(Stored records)
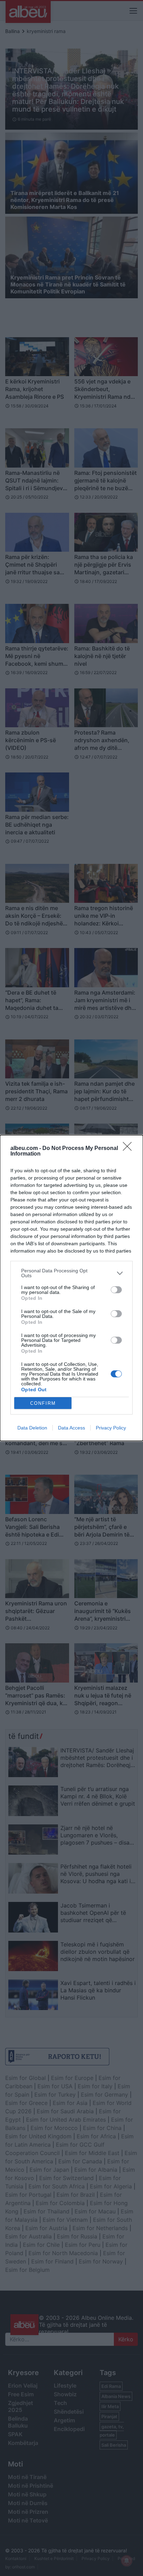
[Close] (129, 1148)
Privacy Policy (111, 1428)
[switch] (116, 1289)
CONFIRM (43, 1403)
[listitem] (71, 1273)
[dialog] (71, 1288)
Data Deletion (32, 1428)
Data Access (71, 1428)
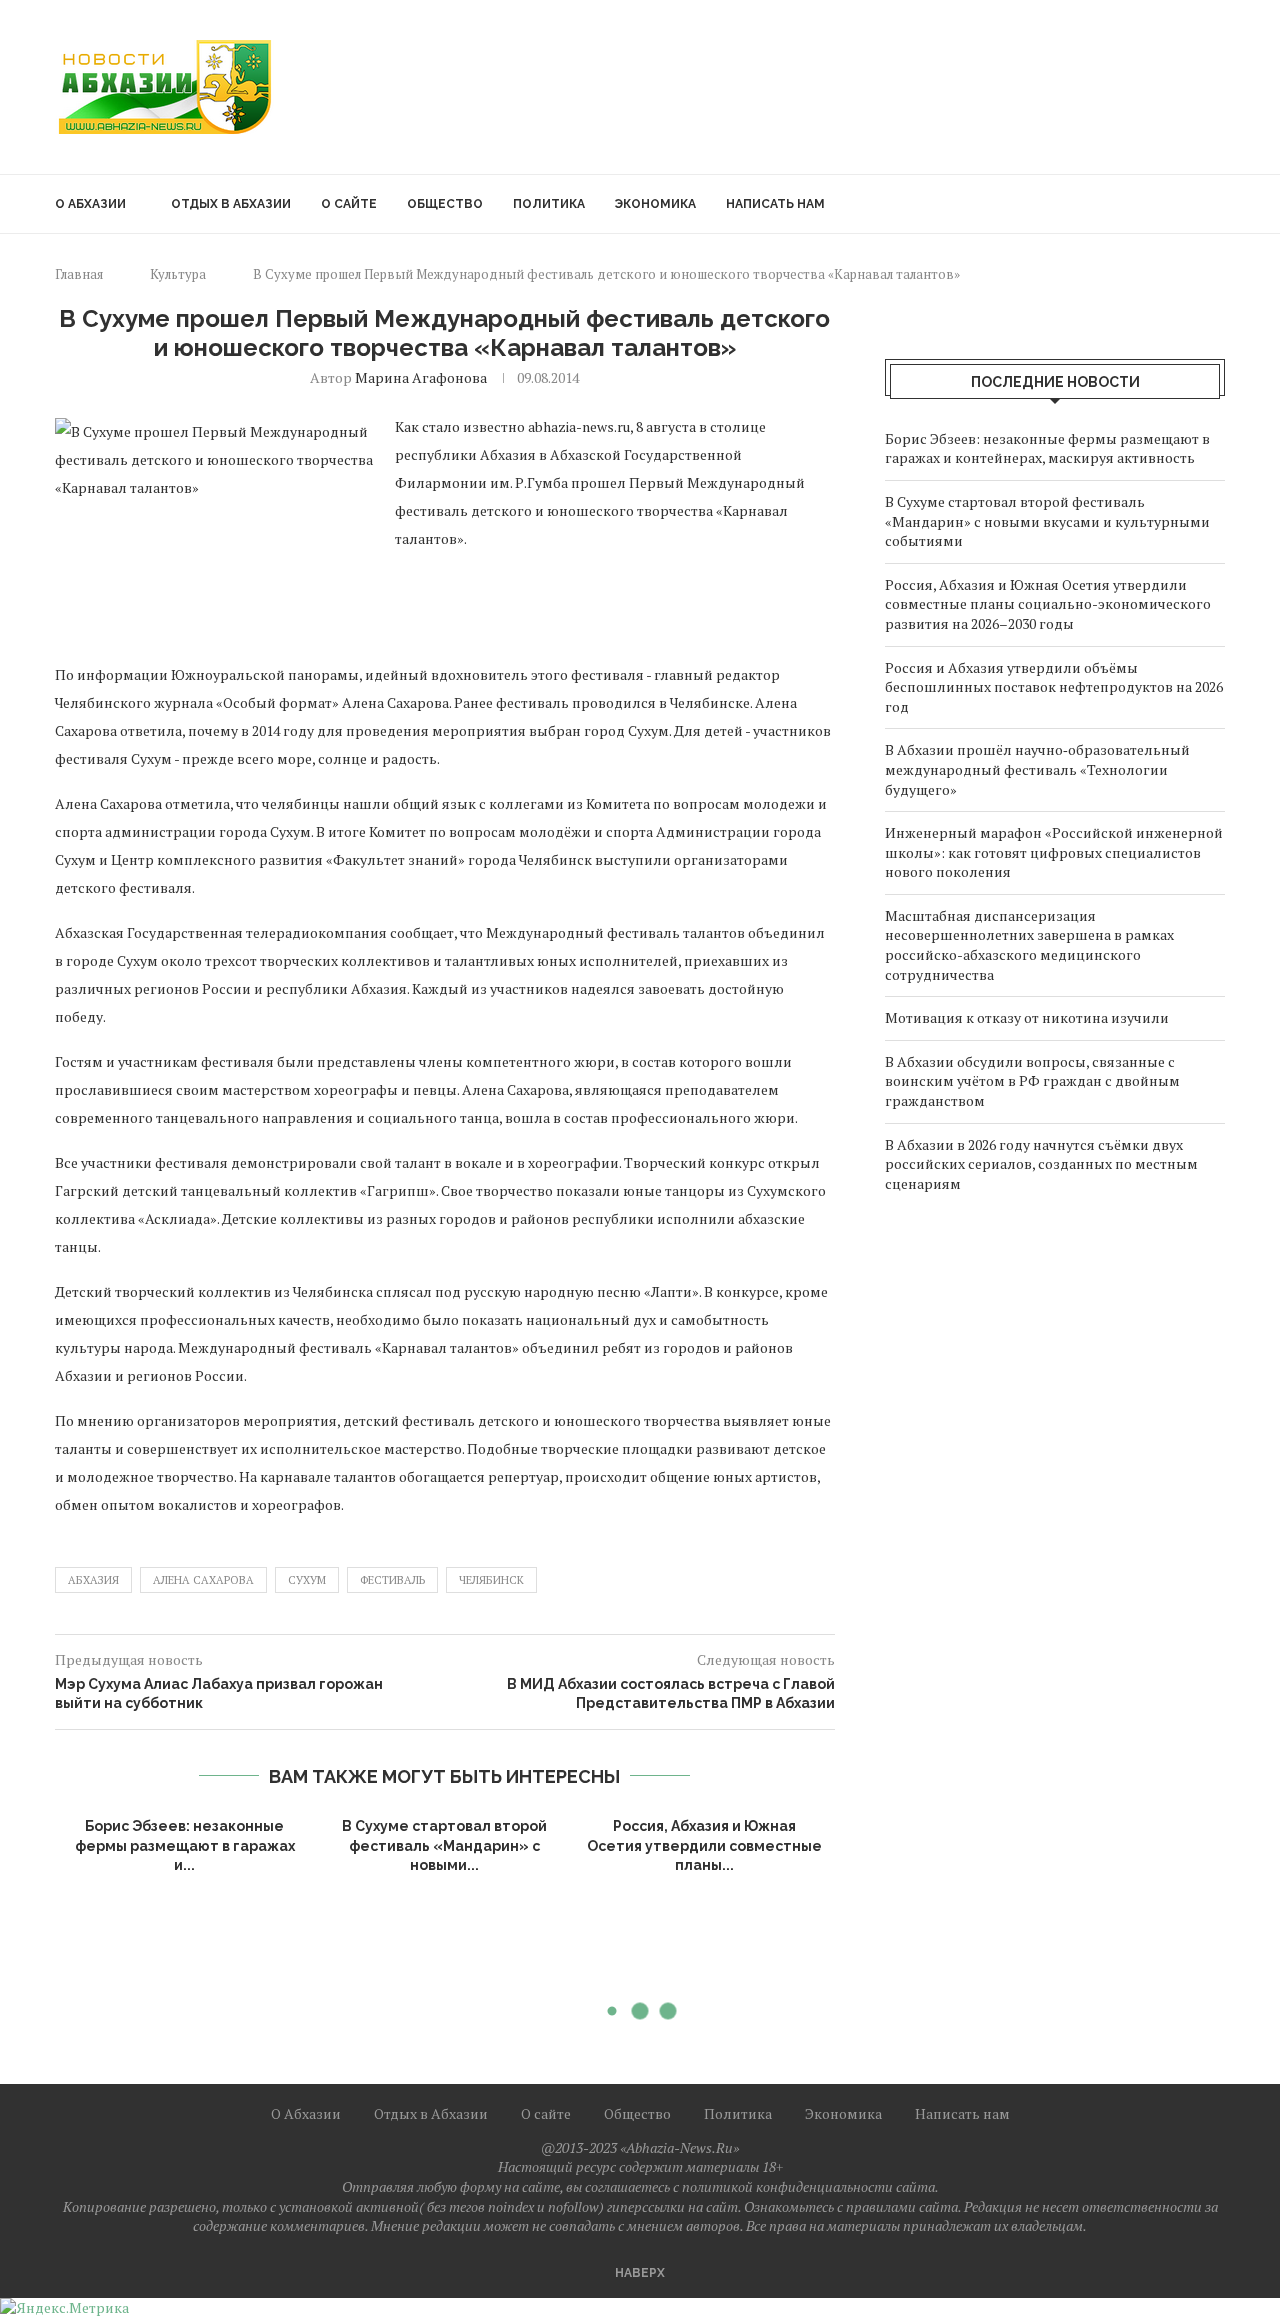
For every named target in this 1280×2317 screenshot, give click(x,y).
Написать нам (775, 204)
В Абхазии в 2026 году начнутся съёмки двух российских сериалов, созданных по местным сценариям (1041, 1164)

▶ **What you will do**
Every line of the data should be transcribed exactly. Omit the images.

▶ **Solution**
[Close] (129, 1148)
Privacy Policy (111, 1428)
[switch] (116, 1289)
CONFIRM (43, 1403)
[listitem] (71, 1273)
[dialog] (71, 1288)
Data Deletion (32, 1428)
Data Access (71, 1428)
For every named target in this 1280×2317 screenshot, give click(x,y).
Написать нам (775, 204)
В Абхазии в 2026 году начнутся съёмки двух российских сериалов, созданных по местным сценариям (1041, 1164)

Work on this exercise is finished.